ModSecurity is a plugin for Apache web servers which acts as a web app layer firewall. It is employed to prevent attacks towards script-driven sites by employing security rules that contain particular expressions. That way, the firewall can prevent hacking and spamming attempts and shield even sites that are not updated often. For instance, numerous unsuccessful login attempts to a script administrator area or attempts to execute a particular file with the objective to get access to the script will trigger particular rules, so ModSecurity will block these activities the instant it identifies them. The firewall is quite efficient as it monitors the whole HTTP traffic to a website in real time without slowing it down, so it will be able to stop an attack before any harm is done. It also keeps a very detailed log of all attack attempts which features more info than standard Apache logs, so you could later check out the data and take extra measures to improve the security of your sites if required.
ModSecurity in Website Hosting
ModSecurity is supplied with all website hosting servers, so when you opt to host your Internet sites with our organization, they shall be protected against an array of attacks.
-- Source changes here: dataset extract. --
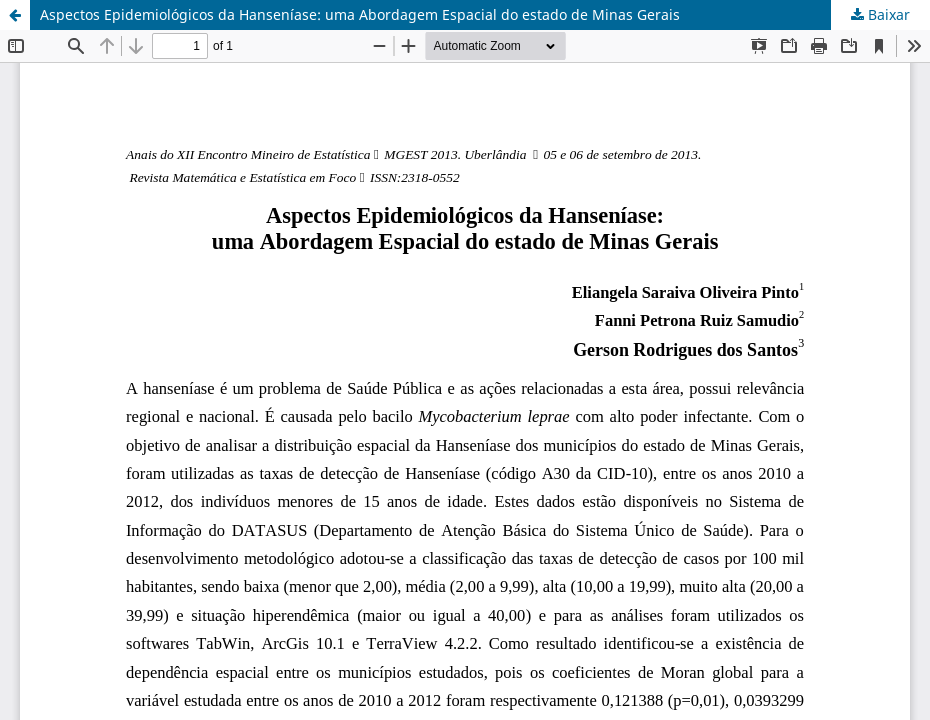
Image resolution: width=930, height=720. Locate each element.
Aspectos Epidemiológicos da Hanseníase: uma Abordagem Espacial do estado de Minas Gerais (360, 14)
The firewall is enabled as standard for all domains and subdomains, so there'll be nothing you'll have to do on your end. You will be able to stop ModSecurity for any Internet site if necessary, or to switch on a detection mode, so that all activity shall be recorded, but the firewall shall not take any real action. You'll be able to view specific logs from your Hepsia Control Panel including the IP address where the attack originated from, what the attacker wished to do and how ModSecurity dealt with the threat. As we take the security of our customers' websites seriously, we employ a set of commercial rules which we take from one of the leading firms that maintain such rules. Our administrators also add custom rules to make sure that your sites will be protected against as many risks as possible.
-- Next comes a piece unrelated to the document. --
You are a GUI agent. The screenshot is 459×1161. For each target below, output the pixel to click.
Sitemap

ModSecurity in Semi-dedicated Servers
ModSecurity is part of our semi-dedicated server plans and if you opt to host your websites with our company, there won't be anything special you'll have to do since the firewall is turned on by default for all domains and subdomains which you include using your hosting CP. If necessary, you could disable ModSecurity for a certain website or switch on the so-called detection mode in which case the firewall will still function and record info, but won't do anything to prevent potential attacks on your Internet sites. In depth logs shall be available within your Control Panel and you'll be able to see which kind of attacks took place, what security rules were triggered and how the firewall handled the threats, what IP addresses the attacks originated from, and so forth. We employ 2 sorts of rules on our servers - commercial ones from a company that operates in the field of web security, and custom made ones which our administrators sometimes include to respond to newly discovered risks promptly.